Nuclear Spin Diffusion Induced by Paramagnetic Impurities in Nonconducting Solids

Abstract

It is shown that paramagnetic impurities can induce nuclear spin diffusion in nonconducting solids. The component of the impurity spin along the external magnetic field (assumed to be the $z$ axis), because of its interaction with the lattice, fluctuates. The resulting spectral intensity of the magnetic moment has components at all frequencies. The component at zero frequency creates a static magnetic field which is different at two neighboring nuclei, thereby splitting the levels $|\frac{1}{2},-\frac{1}{2}〉$ and $|-\frac{1}{2},\frac{1}{2}〉$, where the first and second quantum numbers refer, respectively, to the $z$ components of two neighboring spins. These are exact two-spin eigenfunctions if the interaction of the nuclear spins is neglected. When this is taken into account, the correct eigenfunctions to first order are ${\psi }_1=|\frac{1}{2},-\frac{1}{2}〉+\epsilon |-\frac{1}{2},\frac{1}{2}〉$ and ${\psi }_2=|-\frac{1}{2},\frac{1}{2}〉-\epsilon |\frac{1}{2},-\frac{1}{2}〉$, where $\epsilon$ is a small number.
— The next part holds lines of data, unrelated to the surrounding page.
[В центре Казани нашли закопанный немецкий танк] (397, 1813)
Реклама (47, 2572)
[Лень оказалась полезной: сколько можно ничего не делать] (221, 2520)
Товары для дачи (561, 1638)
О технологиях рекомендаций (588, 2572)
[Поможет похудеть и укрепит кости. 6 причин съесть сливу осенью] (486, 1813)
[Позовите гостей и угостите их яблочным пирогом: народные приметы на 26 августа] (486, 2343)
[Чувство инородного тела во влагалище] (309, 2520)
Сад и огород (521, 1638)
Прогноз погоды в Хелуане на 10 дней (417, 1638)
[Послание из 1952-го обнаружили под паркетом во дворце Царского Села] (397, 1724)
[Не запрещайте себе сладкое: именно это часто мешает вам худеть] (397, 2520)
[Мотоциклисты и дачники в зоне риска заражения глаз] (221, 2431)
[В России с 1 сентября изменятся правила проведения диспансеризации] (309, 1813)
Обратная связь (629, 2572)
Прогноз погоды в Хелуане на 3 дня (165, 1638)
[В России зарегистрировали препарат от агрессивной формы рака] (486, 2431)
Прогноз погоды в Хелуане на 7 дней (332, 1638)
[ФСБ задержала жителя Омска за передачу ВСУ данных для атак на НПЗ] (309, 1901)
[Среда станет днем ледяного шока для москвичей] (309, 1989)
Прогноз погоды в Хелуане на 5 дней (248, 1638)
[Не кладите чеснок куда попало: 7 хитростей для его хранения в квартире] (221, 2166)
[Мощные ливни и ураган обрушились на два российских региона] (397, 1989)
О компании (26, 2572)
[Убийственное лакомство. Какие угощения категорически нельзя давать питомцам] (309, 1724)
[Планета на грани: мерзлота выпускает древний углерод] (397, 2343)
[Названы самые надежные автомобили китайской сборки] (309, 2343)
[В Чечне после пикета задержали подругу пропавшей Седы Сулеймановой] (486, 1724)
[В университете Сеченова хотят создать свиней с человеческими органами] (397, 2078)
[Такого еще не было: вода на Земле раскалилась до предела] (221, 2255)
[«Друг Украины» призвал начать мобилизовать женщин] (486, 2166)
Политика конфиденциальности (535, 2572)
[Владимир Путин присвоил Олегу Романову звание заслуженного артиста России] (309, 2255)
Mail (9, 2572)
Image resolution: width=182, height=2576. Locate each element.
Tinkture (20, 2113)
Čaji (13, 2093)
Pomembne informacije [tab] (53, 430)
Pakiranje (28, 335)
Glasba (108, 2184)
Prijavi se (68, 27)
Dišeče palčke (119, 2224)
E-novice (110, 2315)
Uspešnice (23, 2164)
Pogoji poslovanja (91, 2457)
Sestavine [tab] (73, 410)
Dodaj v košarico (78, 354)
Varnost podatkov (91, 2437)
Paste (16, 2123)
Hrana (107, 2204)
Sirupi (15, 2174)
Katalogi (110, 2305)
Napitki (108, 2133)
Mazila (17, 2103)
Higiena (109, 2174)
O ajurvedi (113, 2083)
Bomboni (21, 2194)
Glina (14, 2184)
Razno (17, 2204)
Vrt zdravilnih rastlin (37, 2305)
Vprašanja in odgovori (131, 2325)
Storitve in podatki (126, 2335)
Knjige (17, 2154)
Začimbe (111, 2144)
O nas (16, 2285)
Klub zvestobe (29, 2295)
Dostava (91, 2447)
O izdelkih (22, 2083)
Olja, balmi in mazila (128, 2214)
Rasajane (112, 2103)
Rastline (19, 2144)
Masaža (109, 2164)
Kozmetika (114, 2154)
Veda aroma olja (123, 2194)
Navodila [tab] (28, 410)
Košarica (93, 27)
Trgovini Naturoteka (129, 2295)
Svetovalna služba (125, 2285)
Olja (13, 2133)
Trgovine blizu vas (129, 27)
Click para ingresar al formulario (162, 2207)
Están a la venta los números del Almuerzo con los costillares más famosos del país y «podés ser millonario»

The Fourier component of the impurity spin at the frequency corresponding to the energy difference of ${\psi }_1$ and ${\psi }_2$ causes transitions between these states. This is a spin-diffusion process because $\epsilon$ is small. This means that Bloembergen's differential equation for nuclear spin-lattice relaxation in nonconducting solids must be generalized to include nuclear spin diffusion inside the critical radius.